Ideologi mungkin motivasi yang kurang sering menjadi dasar kejahatan kerah putih. Dari perspektif etika, dengan ideologi, tujuan membenarkan maksud. Pelaku mencuri uang atau berpartisipasi dalam tindakan fraud atau kejahatan keuangan menggunakan argumen bahwa mereka mencapai beberapa dirasakan baik lebih besar.

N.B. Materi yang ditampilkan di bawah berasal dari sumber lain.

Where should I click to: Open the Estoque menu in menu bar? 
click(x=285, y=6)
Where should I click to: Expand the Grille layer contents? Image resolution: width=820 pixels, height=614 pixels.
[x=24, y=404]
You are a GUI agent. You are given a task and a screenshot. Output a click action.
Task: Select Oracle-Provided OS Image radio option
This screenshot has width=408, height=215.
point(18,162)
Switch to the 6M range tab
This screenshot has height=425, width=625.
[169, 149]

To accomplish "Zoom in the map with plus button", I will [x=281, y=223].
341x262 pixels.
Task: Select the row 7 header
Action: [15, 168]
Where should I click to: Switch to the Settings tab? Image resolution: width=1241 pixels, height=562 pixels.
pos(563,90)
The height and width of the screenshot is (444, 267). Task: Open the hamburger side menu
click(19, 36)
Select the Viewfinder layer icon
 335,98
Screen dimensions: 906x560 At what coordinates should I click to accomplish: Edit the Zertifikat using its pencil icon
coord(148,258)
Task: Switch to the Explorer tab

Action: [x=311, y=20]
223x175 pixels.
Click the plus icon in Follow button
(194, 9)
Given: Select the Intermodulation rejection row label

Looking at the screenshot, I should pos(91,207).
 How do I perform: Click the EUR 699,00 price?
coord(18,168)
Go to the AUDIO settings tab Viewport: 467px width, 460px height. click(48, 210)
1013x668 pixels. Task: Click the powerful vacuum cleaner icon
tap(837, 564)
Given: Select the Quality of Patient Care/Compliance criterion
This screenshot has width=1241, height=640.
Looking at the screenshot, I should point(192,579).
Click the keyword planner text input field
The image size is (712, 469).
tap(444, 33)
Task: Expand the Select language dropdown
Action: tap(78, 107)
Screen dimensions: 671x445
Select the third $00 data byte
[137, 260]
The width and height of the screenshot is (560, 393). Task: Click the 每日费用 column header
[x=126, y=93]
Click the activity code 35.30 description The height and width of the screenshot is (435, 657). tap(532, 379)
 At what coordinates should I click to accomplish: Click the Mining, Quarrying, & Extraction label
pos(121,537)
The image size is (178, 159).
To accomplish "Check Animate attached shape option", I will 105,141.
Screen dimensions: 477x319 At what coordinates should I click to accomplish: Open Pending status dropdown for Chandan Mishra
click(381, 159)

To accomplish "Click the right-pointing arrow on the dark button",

Pemaksaan menggambarkan kondisi di mana seorang individu tidak bersedia, tapi tetap dipaksa berpartisipasi dalam skema penipuan. Sebagai contoh, mengacu lagi untuk kasus Walmart-Coughlin, Patsy Stephens menggugat Thomas Coughlin mengklaim bahwa ia dipaksa mengirimkan voucher dan pencucian uang melalui rekening bank sendiri (Putih 2008). Demikian pula, Betty Vinson, seorang terpidana WorldCom tingkat menengah akuntan, melaporkan bahwa ia diperintahkan untuk membuat entri akuntansi palsu (Pulliam 2003).
Sebagai perangkat pengajaran dan alat penelitian untuk mengidentifikasi motivator, modifikasi kebutuhan keuangan non-sharableyang dijelaskan oleh Cressey (1950), M.I.C.E. mudah diingat dan menyediakan kerangka kerja yang diperluas untuk memeriksa tekanan. Konsisten dengan Ramamoorthy et al. (2009), konstruk teori ini mengingatkan instruktur dan siswa bahwa motivasi merupaka seusatu yang kompleks. M.I.C.E. juga menunjukkan untuk kemungkinan kolusi yang secara teknis dalam komponen kebutuhan keuangan non-sharable Cressey ini tidak.